Sommaire de l'article
Questions remain about the strength and shape of the dose-response relationship between fruit and vegetable intake and risk of cardiovascular disease, cancer and mortality, and the effects of specific types of fruit and vegetables. We conducted a systematic review and meta-analysis to clarify these associations.
PubMed and Embase were searched up to 29 September 2016. Prospective studies of fruit and vegetable intake and cardiovascular disease, total cancer and all-cause mortality were included. Summary relative risks (RRs) were calculated using a random effects model, and the mortality burden globally was estimated; 95 studies (142 publications) were included.

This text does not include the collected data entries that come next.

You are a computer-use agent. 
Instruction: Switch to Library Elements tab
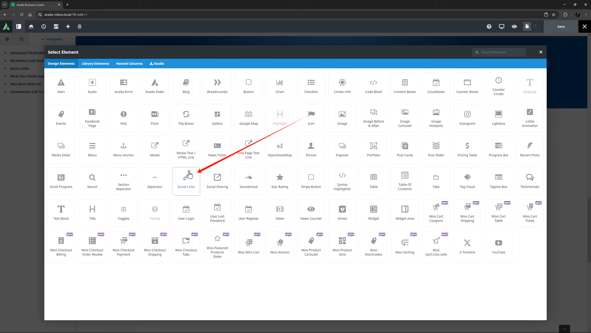95,64
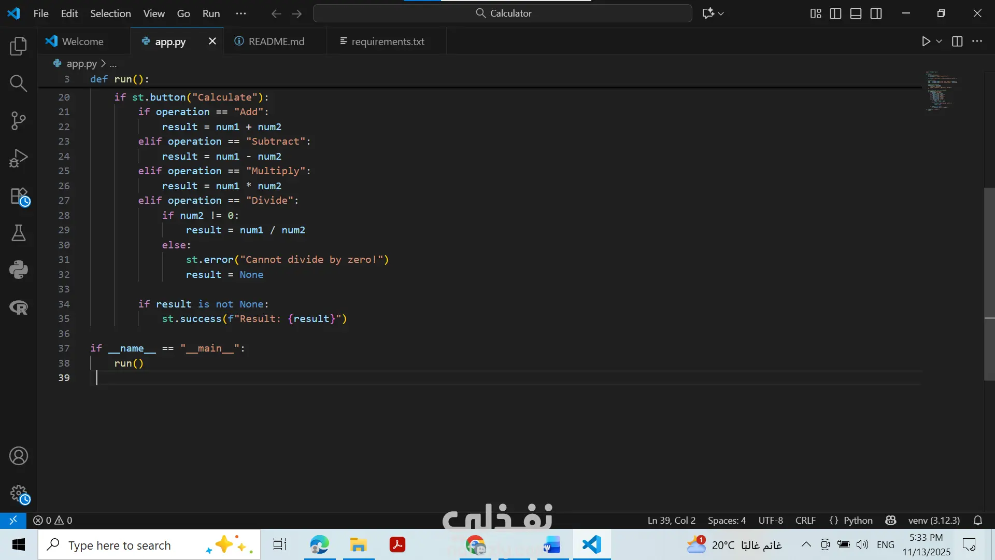Expand the run button dropdown arrow
The width and height of the screenshot is (995, 560).
(x=939, y=41)
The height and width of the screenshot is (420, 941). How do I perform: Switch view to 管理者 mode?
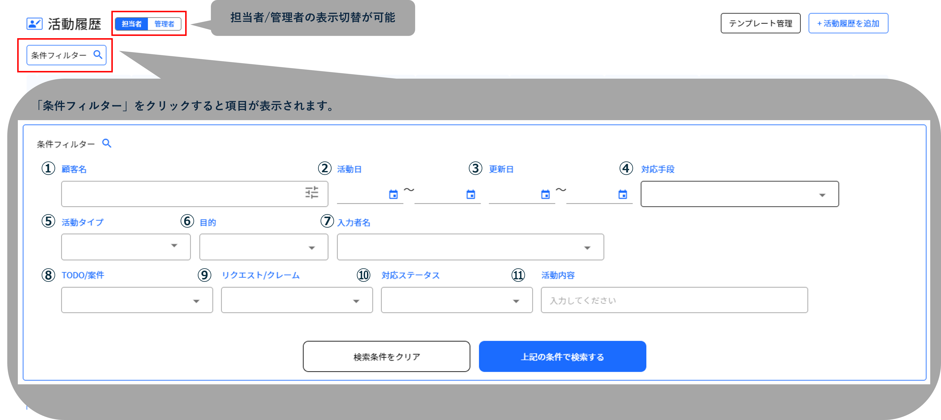[x=164, y=24]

For fruits and vegetables combined, the summary RR per 200 g/day was 0.92 [95% confidence interval (CI): 0.90-0.94, I 2 = 0%, n = 15] for coronary heart disease, 0.84 (95% CI: 0.76-0.92, I 2 = 73%, n = 10) for stroke, 0.92 (95% CI: 0.90-0.95, I 2 = 31%, n = 13) for cardiovascular disease, 0.97 (95% CI: 0.95-0.99, I 2 = 49%, n = 12) for total cancer and 0.90 (95% CI: 0.87-0.93, I 2 = 83%, n = 15) for all-cause mortality. Similar associations were observed for fruits and vegetables separately. Reductions in risk were observed up to 800 g/day for all outcomes except cancer (600 g/day). Inverse associations were observed between the intake of apples and pears, citrus fruits, green leafy vegetables, cruciferous vegetables, and salads and cardiovascular disease and all-cause mortality, and between the intake of green-yellow vegetables and cruciferous vegetables and total cancer risk. An estimated 5.6 and 7.8 million premature deaths worldwide in 2013 may be attributable to a fruit and vegetable intake below 500 and 800 g/day, respectively, if the observed associations are causal.
Fruit and vegetable intakes were associated with reduced risk of cardiovascular disease, cancer and all-cause mortality. These results support public health recommendations to increase fruit and vegetable intake for the prevention of cardiovascular disease, cancer, and premature mortality.